◆ Given passage:
## Begin
I suspect it went something like this:

1) obtain the password hashes (and salts) of say, 10,000 passwords

2) using a common passwords dictionary (easily available from previous research), hash each of those passwords, using their salts, starting with the most commonly used password in your dictionary (e.g. Password123). First pass - 10,000 hashes. If this finds, e.g. 23 matches, then the second entry in the dictionary needs only 9,977 hashes.

3) Once you have eliminated the passwords in the common passwords dictionary, you will have a smaller number of passwords left to crack, e.g. 4,576 of them. You then move onto using a larger dictionary, and making common substitutions, e.g. 1 or ! for i, etc., adding numbers and characters on the end, etc. (e.g. L3monade.1) This is slower, but will get most of the remaining passwords. Each one you crack means fewer hashes for the next dictionary entry.

4) Once you have eliminated all the passwords based on single words, move onto two words, then three, etc. separated by various punctuation, numbers, etc.
## End
◆ Direction 1: Please edit the records starting with the line that contains "Task: Toggle the Role: administrator checkbox" and going on through the end of the records, replacing "Expand" with "Open" and leaving all else unchanged. Return only those lines.

◆ Records for this exercise:
## Begin
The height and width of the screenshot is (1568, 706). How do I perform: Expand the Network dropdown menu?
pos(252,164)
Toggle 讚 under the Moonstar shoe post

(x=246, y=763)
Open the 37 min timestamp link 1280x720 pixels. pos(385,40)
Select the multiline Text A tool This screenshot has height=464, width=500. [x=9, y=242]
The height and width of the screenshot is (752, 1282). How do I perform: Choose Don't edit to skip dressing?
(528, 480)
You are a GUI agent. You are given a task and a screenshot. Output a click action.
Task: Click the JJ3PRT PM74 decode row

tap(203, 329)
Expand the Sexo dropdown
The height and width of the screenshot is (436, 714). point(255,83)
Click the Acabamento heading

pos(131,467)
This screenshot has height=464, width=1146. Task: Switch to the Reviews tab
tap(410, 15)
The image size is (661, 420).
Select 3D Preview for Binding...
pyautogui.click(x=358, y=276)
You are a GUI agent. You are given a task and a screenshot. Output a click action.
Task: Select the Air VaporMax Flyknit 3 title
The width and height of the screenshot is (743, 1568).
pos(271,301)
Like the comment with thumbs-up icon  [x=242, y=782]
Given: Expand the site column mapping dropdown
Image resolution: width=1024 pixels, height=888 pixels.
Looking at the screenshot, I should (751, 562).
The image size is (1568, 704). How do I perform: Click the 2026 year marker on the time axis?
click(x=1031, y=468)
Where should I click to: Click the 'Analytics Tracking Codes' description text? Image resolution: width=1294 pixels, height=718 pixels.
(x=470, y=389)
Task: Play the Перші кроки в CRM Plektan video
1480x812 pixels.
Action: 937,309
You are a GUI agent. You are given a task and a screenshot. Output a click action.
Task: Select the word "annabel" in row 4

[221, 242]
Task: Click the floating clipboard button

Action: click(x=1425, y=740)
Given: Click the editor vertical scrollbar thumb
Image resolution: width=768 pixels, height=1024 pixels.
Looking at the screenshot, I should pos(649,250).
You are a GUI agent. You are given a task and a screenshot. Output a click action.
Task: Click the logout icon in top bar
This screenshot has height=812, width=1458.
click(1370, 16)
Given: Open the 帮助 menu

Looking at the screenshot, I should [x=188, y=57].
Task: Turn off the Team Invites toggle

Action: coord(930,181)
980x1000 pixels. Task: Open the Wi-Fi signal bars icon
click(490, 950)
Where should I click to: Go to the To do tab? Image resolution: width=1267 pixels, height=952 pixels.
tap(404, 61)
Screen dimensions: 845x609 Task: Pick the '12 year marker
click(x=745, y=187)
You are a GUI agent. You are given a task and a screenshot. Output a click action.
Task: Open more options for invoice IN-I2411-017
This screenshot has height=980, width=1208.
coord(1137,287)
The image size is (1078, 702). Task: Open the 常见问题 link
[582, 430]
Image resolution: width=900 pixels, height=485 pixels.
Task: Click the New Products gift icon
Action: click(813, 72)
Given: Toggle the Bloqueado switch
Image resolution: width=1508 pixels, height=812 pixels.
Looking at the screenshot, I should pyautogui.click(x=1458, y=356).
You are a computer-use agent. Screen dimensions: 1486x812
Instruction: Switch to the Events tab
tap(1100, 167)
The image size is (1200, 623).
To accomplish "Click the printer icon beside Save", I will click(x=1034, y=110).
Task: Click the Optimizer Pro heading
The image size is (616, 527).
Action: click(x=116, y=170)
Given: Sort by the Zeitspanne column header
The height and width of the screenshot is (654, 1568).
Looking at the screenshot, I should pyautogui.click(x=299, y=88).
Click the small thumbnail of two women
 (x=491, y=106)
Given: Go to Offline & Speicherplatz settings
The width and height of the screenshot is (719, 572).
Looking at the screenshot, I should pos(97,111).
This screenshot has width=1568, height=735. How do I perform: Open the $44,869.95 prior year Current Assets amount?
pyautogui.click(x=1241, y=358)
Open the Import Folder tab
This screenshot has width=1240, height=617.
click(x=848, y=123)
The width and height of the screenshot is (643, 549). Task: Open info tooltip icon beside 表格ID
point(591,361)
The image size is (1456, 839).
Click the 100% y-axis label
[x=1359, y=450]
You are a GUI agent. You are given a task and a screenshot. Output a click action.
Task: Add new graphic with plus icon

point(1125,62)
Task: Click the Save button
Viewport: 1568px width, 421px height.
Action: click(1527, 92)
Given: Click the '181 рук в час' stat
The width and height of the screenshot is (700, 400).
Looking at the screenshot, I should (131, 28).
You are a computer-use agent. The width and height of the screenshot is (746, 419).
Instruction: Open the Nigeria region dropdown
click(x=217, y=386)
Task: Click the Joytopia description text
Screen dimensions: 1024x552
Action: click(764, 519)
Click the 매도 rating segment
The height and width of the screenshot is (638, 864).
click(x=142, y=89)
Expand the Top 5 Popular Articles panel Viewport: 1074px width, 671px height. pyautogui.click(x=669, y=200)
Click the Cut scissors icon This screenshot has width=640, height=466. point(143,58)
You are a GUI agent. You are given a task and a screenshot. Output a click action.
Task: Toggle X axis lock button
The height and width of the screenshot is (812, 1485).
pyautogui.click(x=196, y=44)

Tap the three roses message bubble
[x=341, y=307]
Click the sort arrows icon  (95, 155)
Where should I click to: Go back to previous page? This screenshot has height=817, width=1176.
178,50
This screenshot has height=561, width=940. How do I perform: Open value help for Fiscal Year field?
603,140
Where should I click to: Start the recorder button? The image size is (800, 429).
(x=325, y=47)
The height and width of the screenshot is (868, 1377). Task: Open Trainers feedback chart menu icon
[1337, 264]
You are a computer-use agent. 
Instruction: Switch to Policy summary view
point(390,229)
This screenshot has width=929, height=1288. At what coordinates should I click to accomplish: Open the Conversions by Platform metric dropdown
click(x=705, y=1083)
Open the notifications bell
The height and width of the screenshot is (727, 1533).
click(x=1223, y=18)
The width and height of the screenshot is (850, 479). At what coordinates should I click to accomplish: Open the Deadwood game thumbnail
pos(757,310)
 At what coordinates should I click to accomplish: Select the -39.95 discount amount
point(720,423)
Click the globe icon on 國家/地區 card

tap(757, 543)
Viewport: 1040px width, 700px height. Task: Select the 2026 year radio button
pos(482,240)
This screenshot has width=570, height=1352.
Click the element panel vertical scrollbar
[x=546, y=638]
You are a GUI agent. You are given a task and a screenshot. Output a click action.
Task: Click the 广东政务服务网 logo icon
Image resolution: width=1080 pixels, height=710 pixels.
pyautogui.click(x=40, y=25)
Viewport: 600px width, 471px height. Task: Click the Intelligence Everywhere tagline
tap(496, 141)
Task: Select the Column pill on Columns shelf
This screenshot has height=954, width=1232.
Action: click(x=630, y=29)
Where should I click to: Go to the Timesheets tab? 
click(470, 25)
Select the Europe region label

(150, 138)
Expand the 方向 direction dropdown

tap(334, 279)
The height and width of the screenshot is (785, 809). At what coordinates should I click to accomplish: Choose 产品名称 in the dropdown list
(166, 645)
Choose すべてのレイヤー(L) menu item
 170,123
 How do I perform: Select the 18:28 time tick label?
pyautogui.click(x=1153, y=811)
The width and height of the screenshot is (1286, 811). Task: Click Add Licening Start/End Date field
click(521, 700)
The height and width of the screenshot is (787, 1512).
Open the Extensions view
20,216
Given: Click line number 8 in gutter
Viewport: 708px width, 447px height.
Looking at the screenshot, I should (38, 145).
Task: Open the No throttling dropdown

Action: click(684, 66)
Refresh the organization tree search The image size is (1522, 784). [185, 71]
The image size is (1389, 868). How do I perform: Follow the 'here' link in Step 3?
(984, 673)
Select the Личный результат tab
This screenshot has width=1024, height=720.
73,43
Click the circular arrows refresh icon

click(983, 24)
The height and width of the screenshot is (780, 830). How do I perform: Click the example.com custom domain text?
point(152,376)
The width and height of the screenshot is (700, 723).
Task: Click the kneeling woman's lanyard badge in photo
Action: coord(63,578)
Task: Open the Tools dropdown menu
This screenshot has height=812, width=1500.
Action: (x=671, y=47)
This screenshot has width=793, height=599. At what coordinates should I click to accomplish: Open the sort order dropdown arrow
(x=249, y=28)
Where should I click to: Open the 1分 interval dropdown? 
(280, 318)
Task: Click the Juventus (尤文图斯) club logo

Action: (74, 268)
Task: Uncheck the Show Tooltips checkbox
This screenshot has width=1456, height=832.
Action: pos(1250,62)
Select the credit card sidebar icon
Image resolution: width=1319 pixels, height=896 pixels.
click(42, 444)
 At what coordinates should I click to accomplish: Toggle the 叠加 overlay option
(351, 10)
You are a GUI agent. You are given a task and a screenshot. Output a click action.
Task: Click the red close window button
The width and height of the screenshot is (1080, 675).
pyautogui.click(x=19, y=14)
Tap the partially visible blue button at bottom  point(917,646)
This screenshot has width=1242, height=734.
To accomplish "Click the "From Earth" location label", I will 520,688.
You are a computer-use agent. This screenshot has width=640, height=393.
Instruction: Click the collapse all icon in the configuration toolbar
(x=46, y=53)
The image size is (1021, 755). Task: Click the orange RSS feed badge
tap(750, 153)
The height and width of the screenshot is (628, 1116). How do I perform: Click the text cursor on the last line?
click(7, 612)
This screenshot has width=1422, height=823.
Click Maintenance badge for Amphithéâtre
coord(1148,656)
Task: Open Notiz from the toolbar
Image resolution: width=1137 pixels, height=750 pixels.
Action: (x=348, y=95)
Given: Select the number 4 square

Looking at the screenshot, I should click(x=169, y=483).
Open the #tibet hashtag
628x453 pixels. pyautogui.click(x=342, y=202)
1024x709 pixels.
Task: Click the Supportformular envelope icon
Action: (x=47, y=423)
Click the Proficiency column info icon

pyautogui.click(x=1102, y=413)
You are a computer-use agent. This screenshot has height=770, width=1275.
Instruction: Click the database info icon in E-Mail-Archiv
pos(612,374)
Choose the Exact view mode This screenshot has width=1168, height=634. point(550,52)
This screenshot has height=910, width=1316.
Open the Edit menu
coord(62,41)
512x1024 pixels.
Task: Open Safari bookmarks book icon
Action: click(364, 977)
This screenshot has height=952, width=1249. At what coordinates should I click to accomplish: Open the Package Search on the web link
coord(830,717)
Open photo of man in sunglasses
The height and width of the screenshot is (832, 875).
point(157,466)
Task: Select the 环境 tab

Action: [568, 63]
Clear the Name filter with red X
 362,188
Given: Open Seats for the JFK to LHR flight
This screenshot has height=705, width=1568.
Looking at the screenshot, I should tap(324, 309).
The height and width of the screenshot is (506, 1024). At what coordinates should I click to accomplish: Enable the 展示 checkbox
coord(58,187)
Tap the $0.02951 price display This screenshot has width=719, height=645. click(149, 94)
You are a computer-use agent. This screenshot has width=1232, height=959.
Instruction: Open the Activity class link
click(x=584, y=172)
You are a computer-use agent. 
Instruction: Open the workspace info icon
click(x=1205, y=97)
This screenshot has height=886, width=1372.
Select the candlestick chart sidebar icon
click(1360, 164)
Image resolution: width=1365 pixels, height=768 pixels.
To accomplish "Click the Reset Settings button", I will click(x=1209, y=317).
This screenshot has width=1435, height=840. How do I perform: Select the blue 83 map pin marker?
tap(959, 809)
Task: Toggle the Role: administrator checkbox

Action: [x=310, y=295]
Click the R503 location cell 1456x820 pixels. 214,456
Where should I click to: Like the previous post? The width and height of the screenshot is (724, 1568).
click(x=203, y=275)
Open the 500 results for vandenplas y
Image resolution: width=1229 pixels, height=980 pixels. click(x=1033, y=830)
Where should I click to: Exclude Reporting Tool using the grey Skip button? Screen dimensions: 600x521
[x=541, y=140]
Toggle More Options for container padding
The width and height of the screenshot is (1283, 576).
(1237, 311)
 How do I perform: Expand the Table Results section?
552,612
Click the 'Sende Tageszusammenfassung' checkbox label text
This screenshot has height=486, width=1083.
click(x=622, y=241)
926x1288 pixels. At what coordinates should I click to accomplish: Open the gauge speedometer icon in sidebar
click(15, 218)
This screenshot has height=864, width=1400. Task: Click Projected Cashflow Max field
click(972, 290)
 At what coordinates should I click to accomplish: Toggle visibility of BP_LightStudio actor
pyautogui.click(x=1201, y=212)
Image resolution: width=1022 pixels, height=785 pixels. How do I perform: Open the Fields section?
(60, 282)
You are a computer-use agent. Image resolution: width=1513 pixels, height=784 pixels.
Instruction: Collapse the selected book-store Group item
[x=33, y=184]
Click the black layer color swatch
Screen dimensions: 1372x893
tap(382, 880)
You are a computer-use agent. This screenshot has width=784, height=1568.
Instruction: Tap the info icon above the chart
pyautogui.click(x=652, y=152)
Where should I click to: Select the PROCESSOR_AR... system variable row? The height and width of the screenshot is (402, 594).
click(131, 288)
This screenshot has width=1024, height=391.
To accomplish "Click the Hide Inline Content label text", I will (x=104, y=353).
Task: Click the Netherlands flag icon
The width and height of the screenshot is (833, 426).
## End
◆ Direction 2:
Answer these questions about the password-cracking passage:
(a) Which password is given as an example of the most commonly used one?
(b) If the first pass finds 23 matches, how many hashes does the second dictionary entry need?
(c) After eliminating passwords based on single words, what does the method move on to?

◆ Written solution 1:
Task: Toggle the Role: administrator checkbox

Action: [x=310, y=295]
Click the R503 location cell 1456x820 pixels. 214,456
Where should I click to: Like the previous post? The width and height of the screenshot is (724, 1568).
click(x=203, y=275)
Open the 500 results for vandenplas y
Image resolution: width=1229 pixels, height=980 pixels. click(x=1033, y=830)
Where should I click to: Exclude Reporting Tool using the grey Skip button? Screen dimensions: 600x521
[x=541, y=140]
Toggle More Options for container padding
The width and height of the screenshot is (1283, 576).
(1237, 311)
 How do I perform: Open the Table Results section?
552,612
Click the 'Sende Tageszusammenfassung' checkbox label text
This screenshot has height=486, width=1083.
click(x=622, y=241)
926x1288 pixels. At what coordinates should I click to accomplish: Open the gauge speedometer icon in sidebar
click(15, 218)
This screenshot has height=864, width=1400. Task: Click Projected Cashflow Max field
click(972, 290)
 At what coordinates should I click to accomplish: Toggle visibility of BP_LightStudio actor
pyautogui.click(x=1201, y=212)
Image resolution: width=1022 pixels, height=785 pixels. How do I perform: Open the Fields section?
(60, 282)
You are a computer-use agent. Image resolution: width=1513 pixels, height=784 pixels.
Instruction: Collapse the selected book-store Group item
[x=33, y=184]
Click the black layer color swatch
Screen dimensions: 1372x893
tap(382, 880)
You are a computer-use agent. This screenshot has width=784, height=1568.
Instruction: Tap the info icon above the chart
pyautogui.click(x=652, y=152)
Where should I click to: Select the PROCESSOR_AR... system variable row? The height and width of the screenshot is (402, 594).
click(131, 288)
This screenshot has width=1024, height=391.
To accomplish "Click the Hide Inline Content label text", I will (x=104, y=353).
Task: Click the Netherlands flag icon
The width and height of the screenshot is (833, 426).

◆ Written solution 2:
(a) Password123
(b) 9,977
(c) Two words, then three, and so on, separated by various punctuation, numbers, etc.